For growers who started with peanuts in 2003 and are coming back to peanuts after two-year rotations, it is a new world when considering using inoculants. “If you are coming back to peanuts after two years out, you will not see the same yellowing from nitrogen deficiency that is so evident on first year peanuts,” Chapin stresses.
Whether using inoculants on rotated land is cost efficient is highly dependent on the land. On land capable of producing high yields, 300-400 pounds per acre increases every third or fourth year, may be economically sound — it depends a lot on the operation, Chapin notes.
The Clemson scientist reminds peanut producers that inoculants are living organisms and providing an optimum environment for the bacteria to live and do its work is critical to the success of the product.
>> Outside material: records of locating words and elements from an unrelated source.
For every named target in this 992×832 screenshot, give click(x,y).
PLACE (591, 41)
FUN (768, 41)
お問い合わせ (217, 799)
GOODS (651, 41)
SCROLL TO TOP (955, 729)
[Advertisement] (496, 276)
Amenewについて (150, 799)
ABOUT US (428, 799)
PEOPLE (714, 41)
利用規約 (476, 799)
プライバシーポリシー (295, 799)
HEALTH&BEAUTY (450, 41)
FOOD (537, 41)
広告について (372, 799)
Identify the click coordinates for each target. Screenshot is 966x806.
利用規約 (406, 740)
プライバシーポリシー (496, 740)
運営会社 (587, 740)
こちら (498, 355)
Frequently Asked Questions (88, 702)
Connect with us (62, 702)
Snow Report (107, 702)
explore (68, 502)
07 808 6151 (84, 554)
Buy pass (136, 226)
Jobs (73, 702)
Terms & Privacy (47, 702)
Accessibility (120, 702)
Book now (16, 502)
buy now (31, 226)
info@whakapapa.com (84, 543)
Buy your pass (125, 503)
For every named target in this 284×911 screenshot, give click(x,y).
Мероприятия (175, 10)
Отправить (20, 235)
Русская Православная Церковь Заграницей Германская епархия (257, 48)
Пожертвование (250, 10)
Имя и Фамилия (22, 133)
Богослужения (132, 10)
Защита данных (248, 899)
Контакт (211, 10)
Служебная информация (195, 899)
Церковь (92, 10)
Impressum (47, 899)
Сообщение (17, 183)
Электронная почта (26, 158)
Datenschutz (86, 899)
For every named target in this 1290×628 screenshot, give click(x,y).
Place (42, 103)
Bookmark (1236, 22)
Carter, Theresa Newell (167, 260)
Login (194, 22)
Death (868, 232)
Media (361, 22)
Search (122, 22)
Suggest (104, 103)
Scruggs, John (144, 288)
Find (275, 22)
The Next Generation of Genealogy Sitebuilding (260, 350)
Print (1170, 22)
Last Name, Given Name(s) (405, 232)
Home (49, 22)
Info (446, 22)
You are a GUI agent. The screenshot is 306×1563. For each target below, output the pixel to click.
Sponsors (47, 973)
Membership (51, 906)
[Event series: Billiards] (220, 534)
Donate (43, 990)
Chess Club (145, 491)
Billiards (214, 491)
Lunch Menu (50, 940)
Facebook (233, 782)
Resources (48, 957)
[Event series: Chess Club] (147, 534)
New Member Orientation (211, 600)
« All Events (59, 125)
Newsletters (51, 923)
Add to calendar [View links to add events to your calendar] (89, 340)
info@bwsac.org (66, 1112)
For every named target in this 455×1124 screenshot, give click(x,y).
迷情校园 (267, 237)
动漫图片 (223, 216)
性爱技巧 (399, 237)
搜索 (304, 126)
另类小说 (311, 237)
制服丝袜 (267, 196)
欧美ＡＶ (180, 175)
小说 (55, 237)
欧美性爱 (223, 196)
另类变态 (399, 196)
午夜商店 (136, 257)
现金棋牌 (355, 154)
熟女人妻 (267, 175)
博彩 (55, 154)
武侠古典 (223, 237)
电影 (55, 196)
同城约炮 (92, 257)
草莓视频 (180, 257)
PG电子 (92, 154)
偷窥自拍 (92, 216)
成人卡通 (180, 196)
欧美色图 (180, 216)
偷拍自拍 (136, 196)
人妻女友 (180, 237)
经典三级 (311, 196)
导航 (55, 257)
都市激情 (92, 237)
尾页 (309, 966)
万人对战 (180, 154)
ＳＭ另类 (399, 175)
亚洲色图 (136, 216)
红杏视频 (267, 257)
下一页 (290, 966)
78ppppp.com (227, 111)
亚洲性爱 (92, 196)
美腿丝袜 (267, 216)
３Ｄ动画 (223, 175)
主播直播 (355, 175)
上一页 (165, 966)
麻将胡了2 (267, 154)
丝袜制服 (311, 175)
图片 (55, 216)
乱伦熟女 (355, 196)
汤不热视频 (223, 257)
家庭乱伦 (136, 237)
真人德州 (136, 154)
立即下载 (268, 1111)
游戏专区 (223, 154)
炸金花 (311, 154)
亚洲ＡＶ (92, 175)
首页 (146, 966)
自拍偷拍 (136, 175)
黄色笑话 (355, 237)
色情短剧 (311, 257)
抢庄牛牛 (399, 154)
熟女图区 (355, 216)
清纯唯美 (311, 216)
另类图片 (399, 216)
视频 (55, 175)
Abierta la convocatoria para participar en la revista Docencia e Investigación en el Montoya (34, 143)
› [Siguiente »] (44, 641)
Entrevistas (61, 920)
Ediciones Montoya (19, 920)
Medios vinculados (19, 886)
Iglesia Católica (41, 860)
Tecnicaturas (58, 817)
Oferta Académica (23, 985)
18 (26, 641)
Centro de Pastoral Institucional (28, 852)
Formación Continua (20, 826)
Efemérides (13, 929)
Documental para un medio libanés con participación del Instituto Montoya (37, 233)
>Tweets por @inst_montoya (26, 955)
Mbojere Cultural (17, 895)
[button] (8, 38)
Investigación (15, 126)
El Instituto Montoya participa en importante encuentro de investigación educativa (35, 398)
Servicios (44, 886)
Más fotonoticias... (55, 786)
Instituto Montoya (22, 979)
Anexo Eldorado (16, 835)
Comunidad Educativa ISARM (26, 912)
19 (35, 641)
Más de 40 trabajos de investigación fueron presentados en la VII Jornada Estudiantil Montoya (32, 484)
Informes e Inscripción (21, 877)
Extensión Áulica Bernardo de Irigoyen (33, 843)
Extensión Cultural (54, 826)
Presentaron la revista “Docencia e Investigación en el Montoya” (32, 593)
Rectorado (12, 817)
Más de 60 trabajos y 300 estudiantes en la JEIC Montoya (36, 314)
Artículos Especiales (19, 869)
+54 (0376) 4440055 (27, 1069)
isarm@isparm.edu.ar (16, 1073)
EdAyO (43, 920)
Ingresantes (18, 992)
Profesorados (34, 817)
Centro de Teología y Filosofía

The increased yield from nitrogen-fixing inoculants comes from a variety of sources. Earlier nodulation, more uniform stand and vigor of plants are factors that have been proven in tests across the three peanut producing belts.
On peanut land without adequate nitrogen-fixing bacteria, seed are planted and seedlings develop. Over a period of time, the plant develops a physiological need for nitrogen, recognizes nitrogen-fixing organisms in the soil, and after active molecules become available and absorbed by the plant, seedlings emerge from the soil to create a stand.
On peanut land deficient of nitrogen-fixing microbes, but inoculated with these organisms, the peanut plant skips these multiple steps, absorbs available nitrogen molecules and seedling emerge. Similar steps are skipped in vegetative growth and fruiting on land with adequate nitrogen fixation.
Sidney Fox, a technical development representative with Nitragin Incorporated, manufacturers of the liquid inoculant, Optimize LIFT, says additional benefits of using an inoculant come at harvest time.
“Hull scrape tests in Georgia and Texas showed that peanuts treated with Optimize LIFT matured several days earlier than untreated peanuts,” Fox says. “This means that peanuts can be dug earlier, providing growers a good harvest management tool, especially if they grow multiple crops with similar harvest windows,” he adds.
It’s not critical which of the liquid inoculants a grower uses, but on land that has never been in peanuts, it is critical that growers use one of these products and that they use these products correctly, Chapin concludes.